··· Listed records

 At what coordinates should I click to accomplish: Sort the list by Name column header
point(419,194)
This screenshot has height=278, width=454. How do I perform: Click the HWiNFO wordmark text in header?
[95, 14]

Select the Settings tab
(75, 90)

······
··· Listed records

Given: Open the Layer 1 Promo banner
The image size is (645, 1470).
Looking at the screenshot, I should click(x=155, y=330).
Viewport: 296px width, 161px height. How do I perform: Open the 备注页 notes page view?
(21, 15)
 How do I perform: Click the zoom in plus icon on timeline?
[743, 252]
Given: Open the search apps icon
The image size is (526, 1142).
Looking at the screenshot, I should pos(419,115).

······
··· Listed records

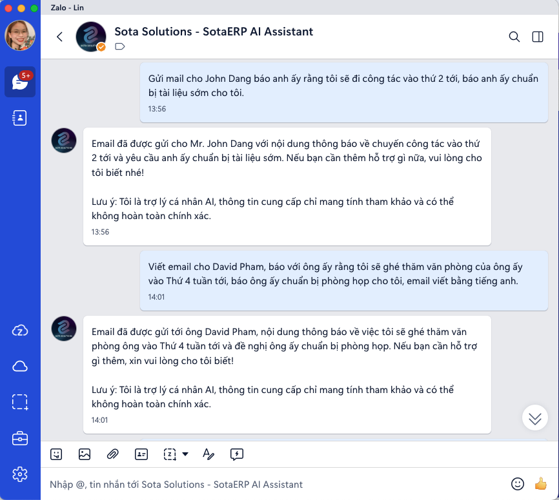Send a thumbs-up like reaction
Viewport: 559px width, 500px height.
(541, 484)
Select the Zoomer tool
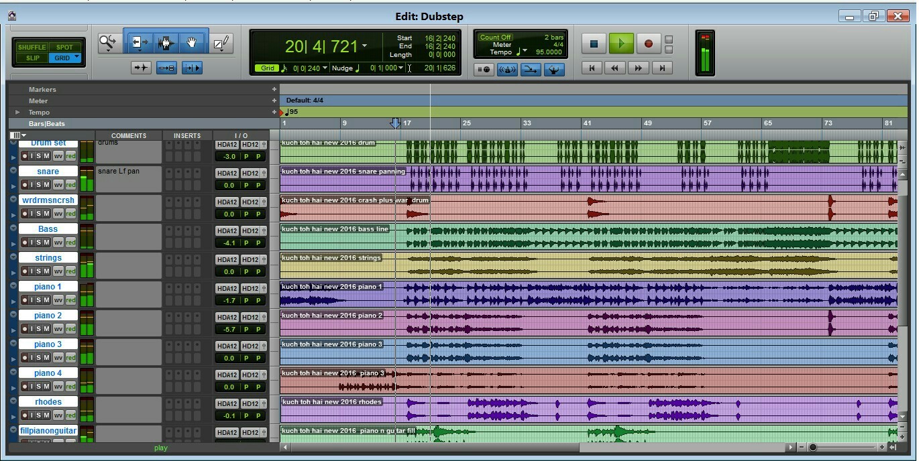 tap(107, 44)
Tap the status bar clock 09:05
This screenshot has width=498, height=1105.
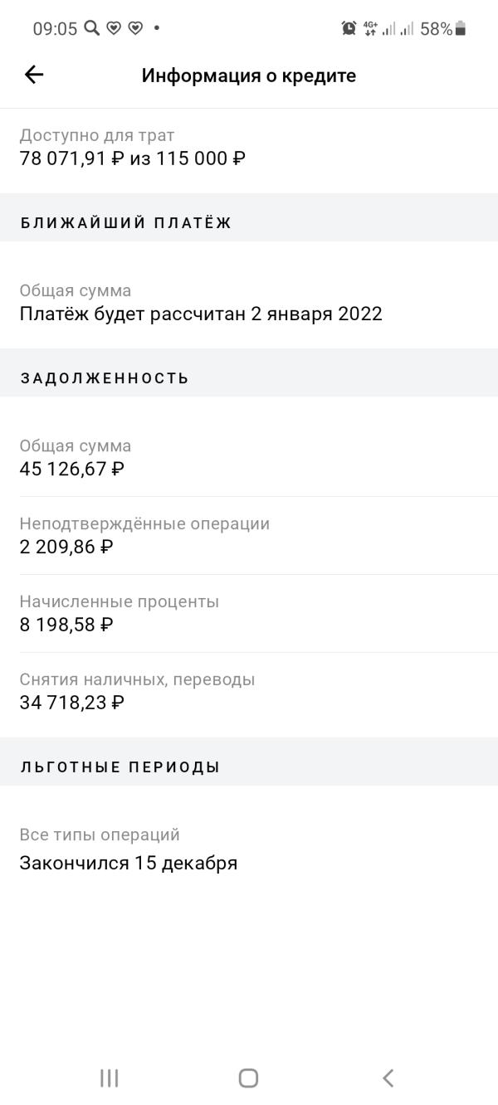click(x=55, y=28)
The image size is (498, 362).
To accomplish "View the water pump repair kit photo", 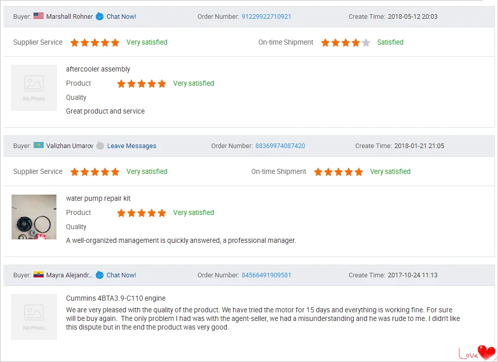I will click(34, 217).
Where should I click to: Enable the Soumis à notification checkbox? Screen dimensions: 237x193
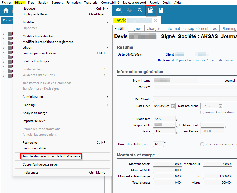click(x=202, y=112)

······

**Task item**
Please go through the data above and copy every line that has the word "Given".

**Answer box**
Given: Open the Layer 1 Promo banner
Given: Open the search apps icon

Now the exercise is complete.